Питт поднял брови. Он бы отдал недельную зарплату за то, чтобы нагрубить ей. К сожалению, тогда придется расстаться с зарплатой до конца жизни.
— Вы думаете, мистер Кордэ мог выкопать тело лорда Огастеса? — с невинным видом поинтересовался он. — Не понимаю, зачем ему это понадобилось.
— Не будьте идиотом! — прошипела старуха. — Это он убил! Или подбил эту глупую девчонку… Полагаю, тот, кто выкопал Огастеса, все знает и хотел привлечь внимание.
Томас не мигая смотрел ей в лицо.
— Вы знали об этом, мэм?
Она уставилась на него с каменным лицом, решая, как себя вести.
— Что же я, по-вашему, выкопала своего собственного сына? — наконец воскликнула она. — Вы варвар! Кретин!
— Нет, мэм. — Питт не клюнул на приманку. — Вы не так меня поняли. Я имел в виду другое: вы подозревали, что ваш сын был убит?
Старая леди вдруг поняла, что это ловушка, и гнев ее утих. Она настороженно взглянула на Питта своими маленькими глазками.
— Нет, не подозревала. В то время — нет. Хотя теперь я начинаю допускать такую возможность.
— Мы тоже, мэм. — Питт поднялся. Ему нужно бы узнать все, что возможно, но ядовитые сплетни этой старухи только собьют его с толку на ранней стадии расследования. Убийство — всего лишь одна из возможных версий, но есть и другие: ненависть или же просто вандализм.
Фицрой-Хэммонд хмыкнула и протянула руку, чтобы ей помогли, затем вспомнила, что это всего лишь полисмен, и самостоятельно поднялась на ноги. Затем постучала палкой об пол.
— Нисбетт!
Вездесущая горничная немедленно возникла на пороге, словно все время стояла за дверью.
— Проводите этого человека, — приказала старая леди, указав на Питта палкой. — А потом принесите чашку шоколада в мою комнату. Не знаю, что случилось с миром: с каждой зимой становится все холоднее. Никогда такого не было. Мы знали, как нужно отапливать наши дома! — И она заковыляла прочь, даже не взглянув в сторону Питта.
Томас последовал за Нисбетт в холл и уже собирался выйти из дома, как вдруг услышал голоса, доносившиеся из гостиной слева. Один голос был мужской — негромкий, но отчетливый. И сразу же нахлынули воспоминания — это мог быть только Доминик Кордэ.

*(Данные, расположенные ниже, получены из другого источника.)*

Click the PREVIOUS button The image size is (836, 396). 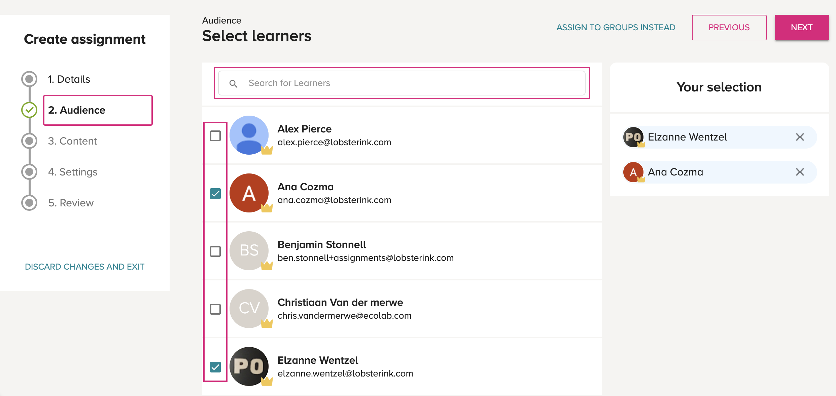[729, 28]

Одарив Нисбетт улыбкой, Питт, к ее изумлению и тревоге, резко повернулся к двери гостиной. Коротко постучав костяшками пальцев, он шагнул в комнату.
Доминик стоял рядом с Алисией у камина. Оба оглянулись с удивлением, когда он ворвался в гостиную. Алисия вспыхнула, а Доминик, казалось, собирался потребовать объяснений. Но затем он узнал Питта.
— Томас! — Он повысил голос от изумления. — Томас Питт!
Впрочем, к нему тут же вернулось хладнокровие, и он протянул инспектору руку. Это был такой искренний жест, что неприязнь того невольно испарилась. Однако Томас не мог позволить себе забыть, зачем здесь находится. Не исключено убийство, и один из них или оба могут быть замешаны в нем. А если это всего лишь осквернение могилы, то, несомненно, преступление направлено против них.
Питт пожал протянутую руку.
— Здравствуйте, мистер Кордэ.
— Здравствуйте. Как поживает Шарлотта?
Питта обуревали смешанные чувства: с одной стороны, ликование, оттого что Шарлотта теперь его жена; с другой стороны, возмущение. Ведь Доминик спросил о ней так непринужденно, так естественно… Но ведь, в конце концов, он прожил с ней в одном доме все те годы, что был женат на Саре. На его глазах она превратилась из юной девушки в молодую женщину. К тому же ему никогда не приходило в голову, что Шарлотта страстно в него влюблена.
Однако теперь совсем другое дело. Доминику уже тридцать, он стал более зрелым и, наверное, лучше понимает, какое впечатление производит на женщин. И речь идет об Алисии, а не об его юной свояченице.
— В добром здравии, спасибо, — ответил Питт. И, не удержавшись, добавил: — Джемайме уже два годика, и она болтает без умолку.
Доминик был слегка удивлен. Вероятно, он и не думал, что у Шарлотты есть дети. У них с Сарой не было детей, и Питт сразу же пожалел, что похвастался. К тому же из-за вырвавшихся у него слов стало невозможно сохранять дистанцию, как того требовала профессия полицейского.
— Надеюсь, у вас все в порядке? — с заминкой осведомился Питт. — Какое ужасное происшествие с лордом Фицрой-Хэммондом…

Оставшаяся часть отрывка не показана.